The other central worry is that supermarkets’ bêtes noires—discount chains Aldi and Lidl also redeemed themselves over Christmas after 2016 saw their slowest sales growth for years. Aldi sales surged 15% compared to 2015, whilst Kantar’s survey revealed growth of 11.8% and 7.5% respectively. Still, Tesco and Morrisons have come a long way since being challenged significantly by the German upstarts for the first time around three years ago, and their share price gains over the last year–60% and 40% respectively—indicate that investors now see them as capable of withstanding a tougher environment.

All it’s difficult not to be impressed by CEO David Potts’ retooling of Morrisons, which was rewarded by a near-60% share price return last year, the best amongst close rivals.

We also expect the group to outshine peers on free cash flow growth, another important differentiator of retail resilience.

 

Argos does Sainsbury’s heavy lifting

A weak, but better-than-expected 0.1% quarterly rise in grocery sales at Sainsbury’s set the stock on course for its best day since May 2016—but it closed just 1% higher on Wednesday.

The short-lived bounce is worth scrutinising in given that rivals are building on stronger showings over the last 12 months compared to Sainsbury’s, which had an uneven quarter and uninspiring 2016. For the 15 weeks to 7th January, the group said it trumped forecasts of a like-for-like dip of a similar magnitude to the 1% decline seen over its last half-year. But that’s against a backdrop of what is looking like an outright revival around the other Big 4 grocers, and was also Sainsbury’s first positive like-for-like sales performance since the fourth quarter of its 2015/16 year.

Kantar Worldpanel had a similarly tepid reading on Tuesday of the No. 2 grocer’s recent performance. Its data has Sainsbury’s overall sales ticking 0.1% lower in a retailing environment that showed “the fastest recorded growth since June 2014″.

Under the circumstances, the group’s acquisition of Argos was further confirmed as a strategic success given the slow-motion snap back on the food side. Argos’ like-for-like sales increased 4%, well ahead of The City’s 1.5% expectation, with the home ware and electronics business continuing to offset unresolved concerns over volume growth in food in Q3.

This led CEO Mike Coup to say Sainsbury’s Christmas performance “reinforced the case” for acquiring Argos. It should also not be overlooked that ‘general merchandise’ proved to be the most deflation-resistant retail segment during the High St downturn. That does need to be balanced, however, with likely higher-sensitivity to input price inflation.

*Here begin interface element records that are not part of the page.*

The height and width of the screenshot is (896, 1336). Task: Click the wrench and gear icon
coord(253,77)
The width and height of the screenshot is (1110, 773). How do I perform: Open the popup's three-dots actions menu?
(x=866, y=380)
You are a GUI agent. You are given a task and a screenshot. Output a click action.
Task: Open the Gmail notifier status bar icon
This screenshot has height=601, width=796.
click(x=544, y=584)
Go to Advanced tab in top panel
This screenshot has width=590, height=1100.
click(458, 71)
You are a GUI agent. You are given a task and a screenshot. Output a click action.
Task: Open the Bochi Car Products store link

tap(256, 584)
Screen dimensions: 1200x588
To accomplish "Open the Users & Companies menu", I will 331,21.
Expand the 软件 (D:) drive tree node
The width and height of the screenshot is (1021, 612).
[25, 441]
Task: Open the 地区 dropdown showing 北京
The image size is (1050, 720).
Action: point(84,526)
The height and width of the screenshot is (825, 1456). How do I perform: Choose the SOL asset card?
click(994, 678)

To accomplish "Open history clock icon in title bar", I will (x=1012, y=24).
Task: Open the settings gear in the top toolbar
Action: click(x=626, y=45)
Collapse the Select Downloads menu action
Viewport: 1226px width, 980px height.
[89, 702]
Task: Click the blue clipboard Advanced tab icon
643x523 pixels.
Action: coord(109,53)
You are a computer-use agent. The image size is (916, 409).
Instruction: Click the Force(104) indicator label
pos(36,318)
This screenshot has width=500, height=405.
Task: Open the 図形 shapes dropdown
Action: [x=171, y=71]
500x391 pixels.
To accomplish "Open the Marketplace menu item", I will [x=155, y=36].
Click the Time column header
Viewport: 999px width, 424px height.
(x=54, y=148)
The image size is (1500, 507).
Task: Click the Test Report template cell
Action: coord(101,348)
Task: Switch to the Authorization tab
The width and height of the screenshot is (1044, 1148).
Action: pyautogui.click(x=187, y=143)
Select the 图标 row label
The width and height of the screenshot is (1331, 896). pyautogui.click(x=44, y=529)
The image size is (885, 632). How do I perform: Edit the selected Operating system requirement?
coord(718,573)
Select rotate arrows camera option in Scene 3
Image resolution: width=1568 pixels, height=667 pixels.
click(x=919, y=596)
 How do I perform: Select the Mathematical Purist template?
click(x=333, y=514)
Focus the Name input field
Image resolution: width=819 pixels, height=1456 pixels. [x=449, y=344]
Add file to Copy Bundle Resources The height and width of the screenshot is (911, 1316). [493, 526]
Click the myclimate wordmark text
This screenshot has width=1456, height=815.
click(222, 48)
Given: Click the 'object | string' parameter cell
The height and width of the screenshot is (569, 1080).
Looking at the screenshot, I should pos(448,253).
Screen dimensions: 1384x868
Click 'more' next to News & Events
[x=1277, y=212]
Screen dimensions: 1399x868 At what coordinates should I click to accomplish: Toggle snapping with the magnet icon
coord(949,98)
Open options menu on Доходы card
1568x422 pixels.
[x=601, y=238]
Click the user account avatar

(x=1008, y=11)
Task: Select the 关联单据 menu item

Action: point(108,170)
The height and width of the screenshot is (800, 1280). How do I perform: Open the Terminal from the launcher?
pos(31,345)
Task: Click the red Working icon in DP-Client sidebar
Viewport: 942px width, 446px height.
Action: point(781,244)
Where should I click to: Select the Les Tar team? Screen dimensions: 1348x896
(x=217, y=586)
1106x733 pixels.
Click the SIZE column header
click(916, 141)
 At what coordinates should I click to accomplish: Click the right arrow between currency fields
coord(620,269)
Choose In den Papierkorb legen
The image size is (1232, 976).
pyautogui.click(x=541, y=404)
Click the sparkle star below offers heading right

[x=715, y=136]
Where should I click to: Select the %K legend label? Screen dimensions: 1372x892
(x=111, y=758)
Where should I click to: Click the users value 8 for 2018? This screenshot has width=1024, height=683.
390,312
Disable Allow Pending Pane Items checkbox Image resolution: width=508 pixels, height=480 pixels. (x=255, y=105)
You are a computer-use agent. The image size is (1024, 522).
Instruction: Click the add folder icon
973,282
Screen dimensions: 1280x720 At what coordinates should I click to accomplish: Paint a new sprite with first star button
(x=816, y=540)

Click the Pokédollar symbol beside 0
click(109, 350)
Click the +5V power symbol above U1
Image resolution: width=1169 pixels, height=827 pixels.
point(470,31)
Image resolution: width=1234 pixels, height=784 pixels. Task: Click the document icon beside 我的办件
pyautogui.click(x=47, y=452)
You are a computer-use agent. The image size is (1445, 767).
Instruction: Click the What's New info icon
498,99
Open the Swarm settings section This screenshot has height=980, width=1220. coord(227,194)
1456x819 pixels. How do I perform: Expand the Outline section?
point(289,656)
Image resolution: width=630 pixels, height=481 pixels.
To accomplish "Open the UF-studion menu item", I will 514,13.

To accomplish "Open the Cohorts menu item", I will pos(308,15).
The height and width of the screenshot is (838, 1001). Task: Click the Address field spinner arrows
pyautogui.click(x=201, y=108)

And whilst CEO, Coup’s Argos comment was a pat on the group’s own back for getting ahead of increasingly demanding consumer trends, it was also an admission that traditional supermarket sales were a let-down during one of the best Christmas seasons for years. With management directing investors’ attention to the strength of Argos, we can expect increased scrutiny of how well Argos is defended against competition from Dixons Carphone, Amazon among others.

Partly for these reasons, initial relief propelled Sainsbury’s shares 7% higher at one point on Wednesday, but the move faded. It follows a low-flying 6% lift for the stock in 2016, the weakest of the ‘Big 3′ supermarket stocks.

To be fair, Sainsbury’s online and convenience store volume growth were great in Q3: up 9% and 6% respectively. And clothing and general merchandise also jumped: by 10% and 3%, suggesting an outright sales rebound could be close. The group said it was ‘comfortable’ with analysts’ 2016-17 profit forecasts. However, if consensus for underlying pre-tax profit at £587m is accurate, income will just be flat against 2015/16, after two years of falls.

Investors are likely to prefer clear comeback stories to themes of running in place.